PHARMACEUTICAL VALIDATION & PROCESS CONCEPTUALISATION OF ANCIENT INDIAN CALCIUM PREPARATION: SHANKHA BHASMA
HTML Full TextPHARMACEUTICAL VALIDATION & PROCESS CONCEPTUALISATION OF ANCIENT INDIAN CALCIUM PREPARATION: SHANKHA BHASMA
Vandana Meena *, Shakti Bhushan and Anand Chaudhary
Department of Rasa Shastra & Bhaishajya Kalpana, Faculty of Ayurveda, Institute of Medical Sciences, Banaras Hindu University, Varanasi - 221005, Uttar Pradesh, India.

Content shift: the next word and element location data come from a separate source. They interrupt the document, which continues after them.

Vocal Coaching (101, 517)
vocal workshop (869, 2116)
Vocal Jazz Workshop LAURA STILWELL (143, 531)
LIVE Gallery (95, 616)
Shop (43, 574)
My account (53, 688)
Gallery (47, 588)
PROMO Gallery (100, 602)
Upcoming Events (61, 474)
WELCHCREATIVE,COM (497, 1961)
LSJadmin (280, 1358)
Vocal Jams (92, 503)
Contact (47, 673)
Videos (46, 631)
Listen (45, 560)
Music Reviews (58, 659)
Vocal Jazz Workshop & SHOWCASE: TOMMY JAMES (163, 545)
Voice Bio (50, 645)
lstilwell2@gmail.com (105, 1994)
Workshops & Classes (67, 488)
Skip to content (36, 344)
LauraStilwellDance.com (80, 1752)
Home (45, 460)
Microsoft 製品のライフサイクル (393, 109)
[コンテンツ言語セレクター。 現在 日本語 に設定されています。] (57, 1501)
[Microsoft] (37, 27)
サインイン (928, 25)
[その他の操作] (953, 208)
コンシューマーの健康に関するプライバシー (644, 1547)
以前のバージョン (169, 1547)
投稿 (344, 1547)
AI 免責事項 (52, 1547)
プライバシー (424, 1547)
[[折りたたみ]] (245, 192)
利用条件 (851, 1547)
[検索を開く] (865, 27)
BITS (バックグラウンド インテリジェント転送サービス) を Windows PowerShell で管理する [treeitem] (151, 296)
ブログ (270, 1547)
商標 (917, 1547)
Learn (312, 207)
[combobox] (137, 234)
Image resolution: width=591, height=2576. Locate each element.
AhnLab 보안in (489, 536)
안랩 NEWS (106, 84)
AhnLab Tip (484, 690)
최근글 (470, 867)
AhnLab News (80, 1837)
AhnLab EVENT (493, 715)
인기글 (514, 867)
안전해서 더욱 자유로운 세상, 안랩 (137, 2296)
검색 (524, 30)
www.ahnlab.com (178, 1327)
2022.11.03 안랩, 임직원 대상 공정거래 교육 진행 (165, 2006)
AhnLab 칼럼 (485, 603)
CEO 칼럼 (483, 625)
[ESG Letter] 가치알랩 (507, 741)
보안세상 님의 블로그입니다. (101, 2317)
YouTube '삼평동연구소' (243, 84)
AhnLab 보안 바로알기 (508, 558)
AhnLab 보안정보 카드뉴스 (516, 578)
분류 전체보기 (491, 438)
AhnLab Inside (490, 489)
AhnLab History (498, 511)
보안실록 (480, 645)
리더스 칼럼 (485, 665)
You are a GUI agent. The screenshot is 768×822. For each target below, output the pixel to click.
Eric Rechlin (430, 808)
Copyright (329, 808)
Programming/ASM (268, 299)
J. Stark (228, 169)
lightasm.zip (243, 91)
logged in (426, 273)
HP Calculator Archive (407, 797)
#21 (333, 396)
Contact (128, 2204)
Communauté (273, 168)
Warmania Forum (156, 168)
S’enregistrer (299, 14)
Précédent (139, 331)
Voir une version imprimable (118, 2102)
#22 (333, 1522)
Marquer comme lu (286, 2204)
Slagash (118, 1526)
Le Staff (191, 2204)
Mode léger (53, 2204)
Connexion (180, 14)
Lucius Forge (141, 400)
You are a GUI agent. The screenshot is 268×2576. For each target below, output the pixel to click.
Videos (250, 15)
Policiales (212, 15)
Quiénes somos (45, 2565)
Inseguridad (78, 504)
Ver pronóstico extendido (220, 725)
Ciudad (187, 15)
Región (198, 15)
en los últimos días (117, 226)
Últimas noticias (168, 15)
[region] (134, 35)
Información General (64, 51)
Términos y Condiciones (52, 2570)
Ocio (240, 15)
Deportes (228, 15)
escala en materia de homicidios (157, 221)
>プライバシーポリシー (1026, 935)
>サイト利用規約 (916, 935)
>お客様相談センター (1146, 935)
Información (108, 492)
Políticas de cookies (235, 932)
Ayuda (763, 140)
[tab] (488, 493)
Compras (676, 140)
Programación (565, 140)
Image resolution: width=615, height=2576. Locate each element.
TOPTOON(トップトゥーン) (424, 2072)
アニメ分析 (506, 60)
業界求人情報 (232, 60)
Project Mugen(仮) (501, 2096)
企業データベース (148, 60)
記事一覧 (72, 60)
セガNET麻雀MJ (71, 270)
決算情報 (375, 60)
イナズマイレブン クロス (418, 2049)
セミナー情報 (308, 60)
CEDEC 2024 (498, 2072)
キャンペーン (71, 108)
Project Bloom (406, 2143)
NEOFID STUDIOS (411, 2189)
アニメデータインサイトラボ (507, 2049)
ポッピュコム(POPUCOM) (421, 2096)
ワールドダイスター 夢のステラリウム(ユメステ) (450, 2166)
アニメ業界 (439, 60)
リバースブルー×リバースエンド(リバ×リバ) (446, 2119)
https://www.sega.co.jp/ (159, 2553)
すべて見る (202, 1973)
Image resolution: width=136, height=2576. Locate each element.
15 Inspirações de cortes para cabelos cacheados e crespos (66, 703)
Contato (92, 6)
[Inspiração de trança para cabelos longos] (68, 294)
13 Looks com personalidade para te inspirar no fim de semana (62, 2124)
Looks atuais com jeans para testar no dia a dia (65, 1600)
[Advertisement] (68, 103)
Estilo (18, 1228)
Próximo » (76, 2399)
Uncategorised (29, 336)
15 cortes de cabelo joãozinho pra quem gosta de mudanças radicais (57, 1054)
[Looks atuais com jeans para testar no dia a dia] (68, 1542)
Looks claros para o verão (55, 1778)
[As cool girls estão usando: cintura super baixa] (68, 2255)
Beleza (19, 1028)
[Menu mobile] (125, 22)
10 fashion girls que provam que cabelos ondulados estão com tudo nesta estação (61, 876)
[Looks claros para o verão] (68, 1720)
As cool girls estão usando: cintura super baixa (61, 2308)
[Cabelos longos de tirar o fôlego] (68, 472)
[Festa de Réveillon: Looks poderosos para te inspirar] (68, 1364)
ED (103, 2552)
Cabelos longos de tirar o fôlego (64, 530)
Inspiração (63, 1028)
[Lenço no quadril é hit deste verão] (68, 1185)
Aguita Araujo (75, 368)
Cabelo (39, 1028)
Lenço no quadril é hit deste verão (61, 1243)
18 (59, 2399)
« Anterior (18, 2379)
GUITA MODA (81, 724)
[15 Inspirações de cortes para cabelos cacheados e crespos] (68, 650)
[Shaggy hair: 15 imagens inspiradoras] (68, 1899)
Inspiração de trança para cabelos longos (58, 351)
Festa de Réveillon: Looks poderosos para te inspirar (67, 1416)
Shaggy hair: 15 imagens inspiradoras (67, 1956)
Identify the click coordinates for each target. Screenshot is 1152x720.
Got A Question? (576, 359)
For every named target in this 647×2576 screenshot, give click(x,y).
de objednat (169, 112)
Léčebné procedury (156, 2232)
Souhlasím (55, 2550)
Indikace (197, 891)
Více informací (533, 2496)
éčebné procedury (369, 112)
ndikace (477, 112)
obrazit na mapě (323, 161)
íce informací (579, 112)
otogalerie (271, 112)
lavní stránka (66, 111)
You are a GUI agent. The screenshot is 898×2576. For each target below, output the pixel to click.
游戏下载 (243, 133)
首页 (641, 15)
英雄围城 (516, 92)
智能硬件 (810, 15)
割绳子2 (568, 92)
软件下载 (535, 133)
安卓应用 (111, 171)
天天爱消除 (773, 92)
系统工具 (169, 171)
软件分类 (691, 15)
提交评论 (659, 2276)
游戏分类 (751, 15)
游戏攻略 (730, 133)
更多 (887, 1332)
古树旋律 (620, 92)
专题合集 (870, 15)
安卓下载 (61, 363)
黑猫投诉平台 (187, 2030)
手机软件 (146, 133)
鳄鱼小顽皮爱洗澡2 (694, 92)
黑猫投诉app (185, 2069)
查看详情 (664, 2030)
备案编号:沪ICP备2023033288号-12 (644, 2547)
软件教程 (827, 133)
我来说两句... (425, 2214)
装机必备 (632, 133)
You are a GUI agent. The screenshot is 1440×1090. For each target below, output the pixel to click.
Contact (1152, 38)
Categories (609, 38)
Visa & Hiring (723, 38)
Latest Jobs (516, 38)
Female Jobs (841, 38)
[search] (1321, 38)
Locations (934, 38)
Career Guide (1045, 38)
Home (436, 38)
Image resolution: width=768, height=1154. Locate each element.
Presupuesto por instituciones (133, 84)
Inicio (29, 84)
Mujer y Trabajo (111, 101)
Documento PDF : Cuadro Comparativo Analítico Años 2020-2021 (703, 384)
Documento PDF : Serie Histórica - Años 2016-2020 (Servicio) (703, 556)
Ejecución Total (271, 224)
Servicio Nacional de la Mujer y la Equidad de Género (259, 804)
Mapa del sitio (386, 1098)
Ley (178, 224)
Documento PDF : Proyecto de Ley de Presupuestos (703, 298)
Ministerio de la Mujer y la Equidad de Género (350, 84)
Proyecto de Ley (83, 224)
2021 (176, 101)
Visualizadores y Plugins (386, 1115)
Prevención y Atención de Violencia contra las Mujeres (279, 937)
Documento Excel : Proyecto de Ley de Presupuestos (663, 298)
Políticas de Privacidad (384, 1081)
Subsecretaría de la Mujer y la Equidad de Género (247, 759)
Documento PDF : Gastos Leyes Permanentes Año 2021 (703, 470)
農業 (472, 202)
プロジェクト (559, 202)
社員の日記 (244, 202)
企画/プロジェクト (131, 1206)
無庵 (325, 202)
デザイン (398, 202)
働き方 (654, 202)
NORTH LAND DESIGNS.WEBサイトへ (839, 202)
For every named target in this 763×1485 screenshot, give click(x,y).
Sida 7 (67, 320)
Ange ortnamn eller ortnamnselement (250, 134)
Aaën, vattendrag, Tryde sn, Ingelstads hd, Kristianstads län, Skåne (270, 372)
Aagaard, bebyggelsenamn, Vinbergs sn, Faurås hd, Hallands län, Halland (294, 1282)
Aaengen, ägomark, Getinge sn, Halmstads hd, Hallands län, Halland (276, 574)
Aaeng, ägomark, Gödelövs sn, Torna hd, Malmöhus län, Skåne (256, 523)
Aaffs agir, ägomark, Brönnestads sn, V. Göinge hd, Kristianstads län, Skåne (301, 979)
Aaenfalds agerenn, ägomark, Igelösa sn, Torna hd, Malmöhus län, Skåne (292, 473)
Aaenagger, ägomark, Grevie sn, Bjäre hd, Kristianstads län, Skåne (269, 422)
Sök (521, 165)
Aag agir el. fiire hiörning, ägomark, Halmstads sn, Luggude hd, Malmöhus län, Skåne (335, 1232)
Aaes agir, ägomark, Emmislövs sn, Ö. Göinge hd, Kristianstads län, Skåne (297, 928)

ABSTRACT: In the present study, the pharmaceutical and therapeutic dimensions of Shankha Bhasma (Classical Ayurvedic marine medicine) is explored as a substitute for calcium supplements available in the market. Shankha Bhasma was prepared & standardized by Ayurvedic pharmaceutical procedure accordingly in Rasa Tarangini (a classical 20th-century book on Ayurvedic pharmaceutical medicine). Conch shell (Shankha) was subjected to bio-fomentation (Swedana) in a precise heating container (Dolayantra) containing lemon juice for 12 h. Further, triturated with Aloe vera juice (Kumari Swarasa) for bio-impregnation (Bhavana) and subjected to the controlled quantum of heat (Marana) in the sealed earthen saucer at 700 °C for 2 h, till all the classical and contemporary quality parameters about bio-metallic medicinal powder (Bhasma) was assured. On completion, average weight loss was 17-21%. The final product obtained was calcite form of CaCO3 and calcium oxide hydrate (CaO.H2O). This paper explores scientific evidence of ancient Ayurvedic pharmaceutical procedures in terms of bio-fomentation, bio-impregnation, transfer mechanism of quantum of heat along with the principles of fluid mechanics & thermodynamics.
Keywords: |
Shankha Bhasma, Swedana, Bhavana, Ayurveda, Marana, Quantum of heat
INTRODUCTION: Minerals (mica, arsenic, calcium compounds, chalcopyrite, etc.) and metals (mercury, iron, copper, lead, zinc, etc.) are the vital constituents of the advance Ayurvedic pharmaceutical procedure used in the form of bio-metallic medicinal powder (Bhasmas). Classical textbook of Rasa Shastra delineated various pharmaceutical processes of Shankha Bhasma, such as Shodhana, Marana, etc. This classical procedure of repeated detoxification and incineration enriches it with biochemical constituents.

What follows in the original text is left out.